But Paddy Mayne and the SAS weren’t done with them. They would bring their show to Western Europe before the Allied invasion of Normandy. They parachuted into Fortress Europe and began wrecking enemy supply lines, communications, and railways, just as they had done in North Africa. Even after the Allies had a foothold in France, the SAS continued their fun all the way to Germany

That’s where Paddy Mayne made the most epic advance of his career, which is saying a lot, if you haven’t been paying attention to his story. While he was supposed to be clearing the way for the Canadian 4th Armored Division he got word that some of his men were pinned down by the Germans near Oldenburg during their advance. He was going to come to the rescue. 

He drove a jeep to where they were outnumbered and surrounded and ran into the closest house with just his sidearm. After clearing the house by himself, he took a Bren light machine gun and got one of his men on the Vickers machine gun mounted to his jeep. He then drove right into the Germans who were bearing down on his trapped comrades.
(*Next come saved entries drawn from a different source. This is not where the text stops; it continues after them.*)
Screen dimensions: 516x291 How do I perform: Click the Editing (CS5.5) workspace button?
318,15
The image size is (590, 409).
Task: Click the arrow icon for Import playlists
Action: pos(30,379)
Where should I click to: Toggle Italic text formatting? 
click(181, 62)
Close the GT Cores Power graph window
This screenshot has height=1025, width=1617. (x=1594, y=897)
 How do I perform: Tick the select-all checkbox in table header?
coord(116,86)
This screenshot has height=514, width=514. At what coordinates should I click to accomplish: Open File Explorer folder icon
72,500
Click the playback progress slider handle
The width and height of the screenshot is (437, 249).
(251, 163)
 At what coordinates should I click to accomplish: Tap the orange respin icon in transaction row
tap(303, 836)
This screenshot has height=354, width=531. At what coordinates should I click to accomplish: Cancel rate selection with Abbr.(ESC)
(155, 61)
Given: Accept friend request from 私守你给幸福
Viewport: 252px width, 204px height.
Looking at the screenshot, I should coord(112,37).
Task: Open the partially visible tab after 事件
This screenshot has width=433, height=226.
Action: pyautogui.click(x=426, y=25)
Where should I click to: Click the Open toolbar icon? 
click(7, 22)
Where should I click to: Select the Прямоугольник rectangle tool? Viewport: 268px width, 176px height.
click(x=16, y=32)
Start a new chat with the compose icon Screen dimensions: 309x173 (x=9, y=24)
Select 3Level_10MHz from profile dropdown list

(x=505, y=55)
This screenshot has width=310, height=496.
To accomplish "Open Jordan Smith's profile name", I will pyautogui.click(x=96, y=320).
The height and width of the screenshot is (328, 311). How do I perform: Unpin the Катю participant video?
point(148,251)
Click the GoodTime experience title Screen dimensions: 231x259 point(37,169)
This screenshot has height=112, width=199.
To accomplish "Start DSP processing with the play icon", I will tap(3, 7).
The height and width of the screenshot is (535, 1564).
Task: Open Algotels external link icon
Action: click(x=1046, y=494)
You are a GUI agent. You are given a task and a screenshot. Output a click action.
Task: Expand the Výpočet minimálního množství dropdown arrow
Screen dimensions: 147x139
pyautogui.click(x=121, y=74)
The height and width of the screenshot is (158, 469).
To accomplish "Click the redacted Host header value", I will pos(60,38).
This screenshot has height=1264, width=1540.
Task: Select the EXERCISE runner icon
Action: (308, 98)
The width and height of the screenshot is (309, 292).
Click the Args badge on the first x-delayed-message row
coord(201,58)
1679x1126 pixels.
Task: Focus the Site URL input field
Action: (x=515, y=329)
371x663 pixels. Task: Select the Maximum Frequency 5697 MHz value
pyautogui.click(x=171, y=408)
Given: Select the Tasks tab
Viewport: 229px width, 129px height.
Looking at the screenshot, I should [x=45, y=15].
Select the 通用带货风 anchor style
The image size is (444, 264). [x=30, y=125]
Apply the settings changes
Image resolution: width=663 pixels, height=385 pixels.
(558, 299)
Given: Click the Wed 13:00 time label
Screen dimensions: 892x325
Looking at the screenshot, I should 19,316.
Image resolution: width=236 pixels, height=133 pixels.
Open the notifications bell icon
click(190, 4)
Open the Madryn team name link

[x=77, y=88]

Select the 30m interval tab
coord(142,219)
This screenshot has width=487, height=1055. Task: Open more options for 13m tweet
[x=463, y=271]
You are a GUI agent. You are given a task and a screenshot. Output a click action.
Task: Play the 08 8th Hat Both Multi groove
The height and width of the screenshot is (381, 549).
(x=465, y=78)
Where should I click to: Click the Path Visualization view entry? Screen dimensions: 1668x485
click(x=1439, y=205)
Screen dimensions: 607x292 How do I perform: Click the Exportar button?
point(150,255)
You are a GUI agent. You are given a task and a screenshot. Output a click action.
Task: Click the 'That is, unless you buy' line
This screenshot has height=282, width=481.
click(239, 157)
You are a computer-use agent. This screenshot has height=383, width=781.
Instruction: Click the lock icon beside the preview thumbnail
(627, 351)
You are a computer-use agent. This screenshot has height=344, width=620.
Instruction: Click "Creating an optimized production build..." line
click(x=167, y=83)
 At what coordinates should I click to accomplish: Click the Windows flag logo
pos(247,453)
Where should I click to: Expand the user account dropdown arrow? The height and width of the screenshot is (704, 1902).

With one hand on the wheel and the other on his machine gun, he drove up and down the road, killing Germans as passed them. He stopped to load the wounded onto the jeep as the gunner poured rounds into the enemy positions. The men who weren’t wounded were able to regroup as Mayne cleared snipers and enemy positions inside houses. 

Then he led the 1st SAS back to Oldenburg, with the men he had just rescued, and outflanked the German defenders there, annihilating them and capturing the town.  

He would receive his fourth Distinguished Service Order for the individual act of bravado. Many thought Mayne deserved the Victoria Cross for the effort, but even after his death in 1955, the British government declined to give him the award, Britain’s highest honor for bravery in the face of the enemy. Regardless, Mayne is one of the United Kingdom’s most decorated heroes of World War II.